Since even journalists conducting on-site interviews do not discuss this, what more can we say? But we cannot help but have many doubts. Was it an isolated incident during the Cultural Revolution, or was there some connection to the mutual killings when the Hailufeng Soviet was established 40 years earlier? If it was the former, even if it involved the mother and descendants of Martyr Peng Pai, or even ordinary criminal cases where over 100 cadres and masses were killed, over 800 severely injured or maimed, and more than 3,000 injured, it was an extremely serious incident. Normally, those involved would have many perpetrators and wrongdoers punished during the subsequent activities to purge the "three types of people" after the Cultural Revolution. However, we have not found relevant reports online. What is even more puzzling is why Peng's descendants, after over 3,200 people were redressed, did not demand severe punishment of the murderers, only saying, "We should not perpetuate cycles of vengeance; otherwise, there would be no end."Or is there some unspeakable hidden reason due to deep historical roots?
In fact, the phrase "cycles of vengeance" already reveals a lot of information, at least indicating that it was not an isolated incident during the Cultural Revolution but an accumulation of long-standing grievances. Where did the grievances come from? Although not officially recorded, reviewing history, it could only be from the violent revolution 40 years earlier. We can only speculate that the excessive torture and killing of innocents at that time were extremely serious, and the accumulated hatred, waiting for an opportunity, finally led to cruel revenge during the Cultural Revolution, reportedly carried out in the name of the "Revolutionary Committee."
At this point, I fully understand and greatly respect the spirit of tolerance shown by Peng's descendants in not demanding severe punishment for the murderers. Our Chinese nation values forgiveness and benevolence; as the saying goes, "The benevolent love others." Their proposal that "we should not perpetuate cycles of vengeance; otherwise, there would be no end" is like the sound of nature. In an era when class struggle was the main line and society became a gigantic meat grinder where people persecuted and even cannibalized each other, this was a voice long unheard. I hope that my country and compatriots can awaken from the nightmare of people persecuting and harming each other. Mutual respect and love among compatriots, jointly building a beautiful homeland, should not be a luxury. No matter how many problems exist in China today, they can be solved peacefully and through reforms.
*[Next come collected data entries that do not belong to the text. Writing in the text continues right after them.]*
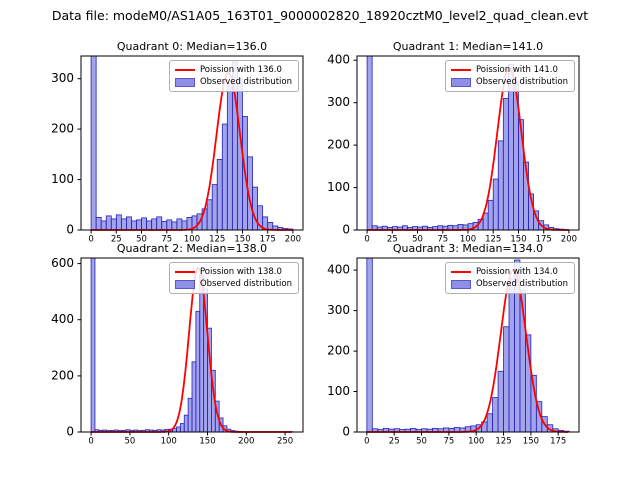  Describe the element at coordinates (516, 272) in the screenshot. I see `legend-label-poisson: Poission with 134.0` at that location.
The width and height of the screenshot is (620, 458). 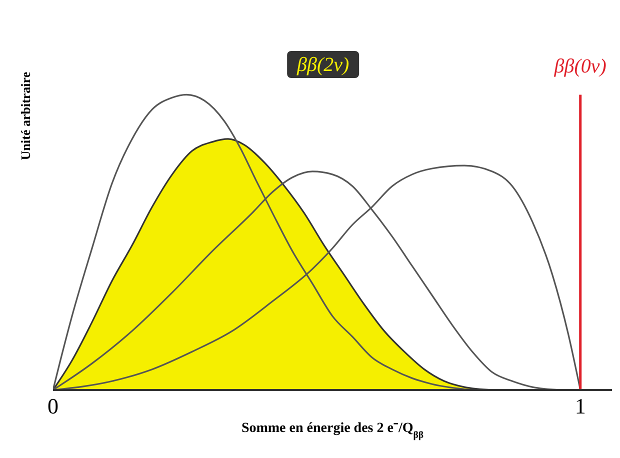 I want to click on ref-line-label: ββ(0ν), so click(x=580, y=67).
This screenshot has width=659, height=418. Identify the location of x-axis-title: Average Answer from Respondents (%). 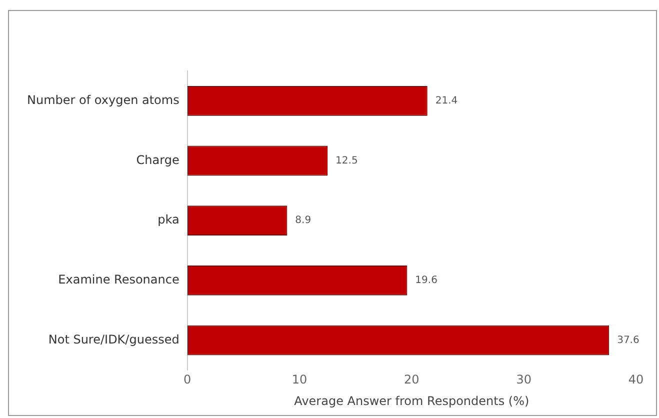
(412, 401).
There is no reason to return to the terrifying era of class struggle, which brought too great, deep, and heavy harm to the Chinese nation.
Conclusion: The political ecology of "rural autonomy" was based on the mutual foundation of imperial power not extending below the county level for millennia, private land ownership, and the patriarchal system. For thousands of years, it both protected the survival rights of our ancestors and limited the development of rural areas. Under the impetus of global trends, its decline and eventual demise were historically inevitable.
However, the misfortune of the Chinese people was that the demise of "rural autonomy" was due to the invasion of the red tide represented by Marx, Lenin, and Stalin, as well as the ubiquitous reach of party organizations and government agencies in rural areas. Extremists represented by the two "Kings of Peasants," Peng Pai and Mao Zedong, vigorously promoted violent revolution, class struggle, the abolition of private ownership, and breaking with tradition, bringing about bloody storms, killings, hatred, widespread famine, and the decline of culture and morality. Many of the harms are long-lasting and difficult to recover from.